Chapitre 1 : en territoire barbare
Esca avait ramassé du bois, longtemps, précautionneusement en cherchant autant que possible du bois sec. Il faisait humide dans ces bois, la tâche était ardue mais il le faisait pour son ancien maître. En sept années de servitude parmi les romains, il connaissait leurs rites funéraires et l'importance qu'ils revêtaient.
Il avait observé Marcus à bout de souffle comme lui après la bataille, s'agenouiller près du légionnaire mort. Lentement il s'était penché vers lui, vers cet être qui lui avait enfin révélé les dernières heures de la vie de son père. Il s'était baissé jusqu'à toucher sa bouche, d'un baiser déposé sur ses lèvres il avait recueilli son dernier soupir comme la tradition romaine le voulait.
Ce n'était pas la première fois qu'Esca assistait à une telle scène mais c'était la première fois qu'elle le touchait. Parce que ce romain n'était plus un romain comme les autres. Alors, avant même qu'il ne lui demande, il était parti ramasser le bois nécessaire à des funérailles dignes de ce nom.

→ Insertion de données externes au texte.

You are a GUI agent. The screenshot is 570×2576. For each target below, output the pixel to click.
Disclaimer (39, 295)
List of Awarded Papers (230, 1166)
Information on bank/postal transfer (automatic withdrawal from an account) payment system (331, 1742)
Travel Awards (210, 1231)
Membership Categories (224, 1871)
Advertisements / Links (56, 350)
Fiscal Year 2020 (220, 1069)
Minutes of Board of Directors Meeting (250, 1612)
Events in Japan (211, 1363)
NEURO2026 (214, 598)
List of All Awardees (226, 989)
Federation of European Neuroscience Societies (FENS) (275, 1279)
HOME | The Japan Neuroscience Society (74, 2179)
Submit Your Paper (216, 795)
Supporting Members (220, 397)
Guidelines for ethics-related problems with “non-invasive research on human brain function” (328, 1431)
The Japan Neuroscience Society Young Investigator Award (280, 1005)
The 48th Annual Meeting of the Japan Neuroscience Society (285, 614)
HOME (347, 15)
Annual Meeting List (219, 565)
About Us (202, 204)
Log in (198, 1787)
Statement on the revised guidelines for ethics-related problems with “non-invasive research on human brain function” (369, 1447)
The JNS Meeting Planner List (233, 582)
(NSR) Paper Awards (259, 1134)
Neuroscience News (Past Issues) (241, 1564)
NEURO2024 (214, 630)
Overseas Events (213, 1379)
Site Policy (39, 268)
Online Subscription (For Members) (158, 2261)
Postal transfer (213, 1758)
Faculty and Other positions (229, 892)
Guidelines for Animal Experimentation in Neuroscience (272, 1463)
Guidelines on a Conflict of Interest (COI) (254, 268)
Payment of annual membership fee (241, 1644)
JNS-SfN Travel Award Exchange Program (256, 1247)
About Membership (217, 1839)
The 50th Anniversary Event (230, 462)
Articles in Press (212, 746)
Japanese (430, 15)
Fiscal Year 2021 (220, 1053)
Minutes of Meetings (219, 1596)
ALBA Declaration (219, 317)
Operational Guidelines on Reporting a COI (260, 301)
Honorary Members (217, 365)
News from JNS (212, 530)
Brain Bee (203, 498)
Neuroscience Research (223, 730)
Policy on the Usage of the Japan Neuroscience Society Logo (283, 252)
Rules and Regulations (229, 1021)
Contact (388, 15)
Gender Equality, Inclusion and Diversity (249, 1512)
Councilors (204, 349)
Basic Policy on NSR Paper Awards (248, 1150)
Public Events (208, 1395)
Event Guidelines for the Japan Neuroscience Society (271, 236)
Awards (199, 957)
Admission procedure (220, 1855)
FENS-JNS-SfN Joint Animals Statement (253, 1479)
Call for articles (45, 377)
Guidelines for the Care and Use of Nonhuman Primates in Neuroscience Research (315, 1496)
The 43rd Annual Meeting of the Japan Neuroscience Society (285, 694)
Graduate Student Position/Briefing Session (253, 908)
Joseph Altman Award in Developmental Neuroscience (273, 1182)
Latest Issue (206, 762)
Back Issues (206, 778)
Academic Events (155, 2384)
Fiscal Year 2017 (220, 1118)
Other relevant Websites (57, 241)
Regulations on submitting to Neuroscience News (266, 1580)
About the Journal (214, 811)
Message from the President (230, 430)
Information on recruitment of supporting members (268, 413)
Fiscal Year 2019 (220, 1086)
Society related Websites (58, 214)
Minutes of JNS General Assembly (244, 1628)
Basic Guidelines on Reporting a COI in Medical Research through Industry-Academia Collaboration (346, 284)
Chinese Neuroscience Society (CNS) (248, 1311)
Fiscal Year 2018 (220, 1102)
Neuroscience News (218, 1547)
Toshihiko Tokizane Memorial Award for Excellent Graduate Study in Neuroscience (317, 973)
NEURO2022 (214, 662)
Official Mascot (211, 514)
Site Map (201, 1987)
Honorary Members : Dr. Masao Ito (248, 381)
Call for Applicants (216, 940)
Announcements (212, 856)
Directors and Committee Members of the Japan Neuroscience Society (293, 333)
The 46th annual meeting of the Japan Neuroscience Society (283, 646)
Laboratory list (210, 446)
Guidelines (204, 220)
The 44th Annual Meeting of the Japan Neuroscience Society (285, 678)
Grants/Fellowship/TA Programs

Il avait laissé les autres romains prendre soin de lui … ou pas.
Marcus ne l'avait pas rejoint mais il n'était pas resté longtemps seul. D'autres soldats s'étaient mis à arpenter les bois. Silencieux, personne ne se réjouissait de la victoire, trop peu avaient survécu. Esca pour sa part voyait encore le visage de cet enfant tué par sa faute. Il ne s'était pas trompé sur son compte, il leur était resté fidèle, mais à quel prix … son visage ne serait pas facile à oublier, ni la douleur qui l'accompagnait. Peut être ne fallait-t-il pas l'oublier.

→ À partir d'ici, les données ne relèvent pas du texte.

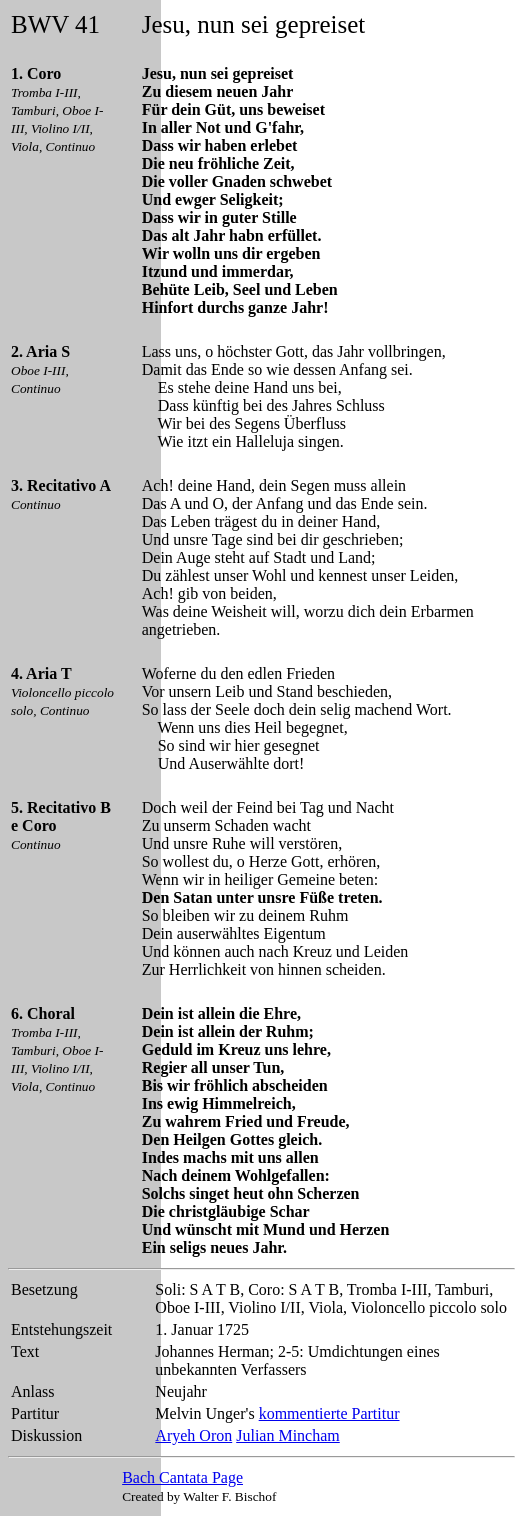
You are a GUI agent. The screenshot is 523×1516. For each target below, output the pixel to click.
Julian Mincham (288, 1435)
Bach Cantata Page (182, 1477)
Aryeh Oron (193, 1435)
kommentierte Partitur (329, 1413)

Quand le tas de bois lui sembla conséquent, il laissa les romains terminer le travail. Il retourna à la rivière, passa devant Marcus assis à même le sol. Il était livide. Il avait épuisé ses dernières forces dans cette bataille où, étonnamment, il s'était battu avec force et vigueur. Cet homme n'avait de cesse de le surprendre. Il le regarda à peine, ce n'était pas le moment.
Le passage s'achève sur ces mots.